La toute première étude Cochrane portait sur l'utilité d'administrer, pour favoriser le développement des poumons du bébé et prévenir les complications après la naissance, des corticostéroïdes aux femmes qui entrent en travail prématuré. Certaines études étaient concluantes, d'autres pas. Un examen systématique des données obtenues dans le cadre de sept essais cliniques sur les corticostéroïdes prénataux avait permis d'arriver à une conclusion qu'une seule étude n'aurait pu tirer. Comme l'a affirmé Sir Iain Chalmers, lui aussi fondateur de la Collaboration Cochrane : «Nous avons démontré que des dizaines de milliers de nourrissons avaient souffert et étaient morts inutilement (et que cela avait coûté beaucoup plus cher que nécessaire aux services de santé), les données recueillies jusque-là n'ayant jamais fait l'objet d'une revue systématique et d'une méta-analyse aussi révélatrices.»

Aujourd'hui, la Collaboration Cochrane compte un grand nombre de scientifiques qui préparent des examens systématiques dans un vaste éventail de domaines, allant des produits pharmaceutiques et des traitements chirurgicaux aux interventions en soins infirmiers, en physiothérapie et en éducation. La Bibliothèque Cochrane réunit des milliers d'examens systématiques et organise méticuleusement les données de façon à permettre aux patients, aux professionnels de la santé et aux décisionnaires de prendre des décisions judicieuses en matière de santé.

Au fil des ans, le Canada a toujours appuyé Cochrane Canada, qui s'est démarqué notamment dans des domaines comme l'hypertension, les douleurs lombaires, l'arthrite et la santé de l'enfant. Son travail a une portée considérable : depuis cinq ans seulement, l'organisme a réalisé ou actualisé plus de 300 revues systématiques et formé près de 3 000 personnes à ses méthodes d'examen. Même s'ils ne représentent que 5 % de la population mondiale, 10 % des auteurs affiliés à la Collaboration Cochrane sont Canadiens.

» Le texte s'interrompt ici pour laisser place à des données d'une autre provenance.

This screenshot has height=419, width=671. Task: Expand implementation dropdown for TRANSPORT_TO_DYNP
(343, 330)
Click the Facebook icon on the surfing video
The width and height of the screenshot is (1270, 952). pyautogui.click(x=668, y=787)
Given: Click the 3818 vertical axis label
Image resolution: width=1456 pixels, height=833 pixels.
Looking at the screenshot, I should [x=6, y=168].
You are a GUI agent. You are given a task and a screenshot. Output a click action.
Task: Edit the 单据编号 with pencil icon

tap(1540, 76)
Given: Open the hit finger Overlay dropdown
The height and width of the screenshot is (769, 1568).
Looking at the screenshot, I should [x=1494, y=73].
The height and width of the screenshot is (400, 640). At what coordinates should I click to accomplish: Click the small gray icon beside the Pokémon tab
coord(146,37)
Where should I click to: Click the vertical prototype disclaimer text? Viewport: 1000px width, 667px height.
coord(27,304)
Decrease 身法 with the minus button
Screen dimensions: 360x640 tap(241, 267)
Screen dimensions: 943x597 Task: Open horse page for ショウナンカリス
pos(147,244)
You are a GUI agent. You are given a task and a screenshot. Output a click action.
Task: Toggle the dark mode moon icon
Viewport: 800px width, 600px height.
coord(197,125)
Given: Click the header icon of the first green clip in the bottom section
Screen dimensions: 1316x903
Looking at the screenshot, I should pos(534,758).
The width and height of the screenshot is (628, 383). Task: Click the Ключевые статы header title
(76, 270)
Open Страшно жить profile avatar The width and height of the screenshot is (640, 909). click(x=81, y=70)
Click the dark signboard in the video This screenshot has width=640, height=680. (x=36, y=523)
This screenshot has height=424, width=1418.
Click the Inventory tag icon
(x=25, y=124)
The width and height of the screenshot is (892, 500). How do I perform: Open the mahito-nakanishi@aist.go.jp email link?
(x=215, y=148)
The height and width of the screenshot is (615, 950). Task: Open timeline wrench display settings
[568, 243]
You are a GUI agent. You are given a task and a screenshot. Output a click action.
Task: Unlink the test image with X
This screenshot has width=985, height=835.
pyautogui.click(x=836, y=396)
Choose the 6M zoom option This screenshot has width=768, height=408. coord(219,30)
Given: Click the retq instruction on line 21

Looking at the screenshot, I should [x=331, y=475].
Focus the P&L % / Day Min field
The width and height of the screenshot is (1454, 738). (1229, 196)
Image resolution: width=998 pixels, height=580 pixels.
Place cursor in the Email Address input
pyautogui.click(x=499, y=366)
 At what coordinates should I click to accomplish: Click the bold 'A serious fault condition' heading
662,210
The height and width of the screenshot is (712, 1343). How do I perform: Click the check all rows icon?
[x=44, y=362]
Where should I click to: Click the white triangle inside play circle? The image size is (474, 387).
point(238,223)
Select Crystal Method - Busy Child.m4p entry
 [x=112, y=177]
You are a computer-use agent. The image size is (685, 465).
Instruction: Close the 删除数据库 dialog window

Le coût? Un modeste deux millions de dollars par an, soit en deçà d'une erreur d'arrondi dans le budget global des Instituts de recherche en santé du Canada (IRSC), qui finançait l'initiative depuis dix ans.

D'où l'énorme surprise causée par l'annonce, en septembre 2015, du retrait de la subvention accordée à Cochrane Canada par les IRSC. Voilà un autre coup bas porté à la recherche au terme d'une décennie considérée internationalement comme bien sombre pour l'indépendance scientifique dans notre pays. Partout ailleurs, les Collaboration Cochrane au Royaume-Uni, aux États-Unis, en Australie, au Danemark et dans des dizaines d'autres pays ont toujours compté sur les gouvernements nationaux, car ces derniers ont reconnu la valeur des synthèses scientifiques indépendantes et objectives.

La Collaboration Cochrane fournit aux patients, aux médecins et aux décisionnaires partout dans le monde une information indépendante et essentielle. Il est indispensable que le Canada continue d'en faire partie. Récemment, le Journal de l'Association médicale canadienne a réclamé qu'on rétablisse le financement des activités de base de Cochrane Canada, rappelant qu'il s'agit d'une source de renseignements incontournable pour nos médecins. Nous sommes parfaitement d'accord. Elle est essentielle non seulement pour la recherche, mais aussi pour la gouvernance en matière de santé.

En rétablissant le financement de Cochrane Canada, la nouvelle ministre de la Santé ferait preuve de prudence. Elle et ses homologues provinciaux pourraient continuer à compter sur des données fiables, équilibrées et exhaustives pour soupeser les nombreuses décisions qui les attendent. Ce serait une honte d'écarter les scientifiques canadiens de la scène alors qu'on nous a fait miroiter une ère de véritable changement. Nous en subirions tous et toutes les répercussions.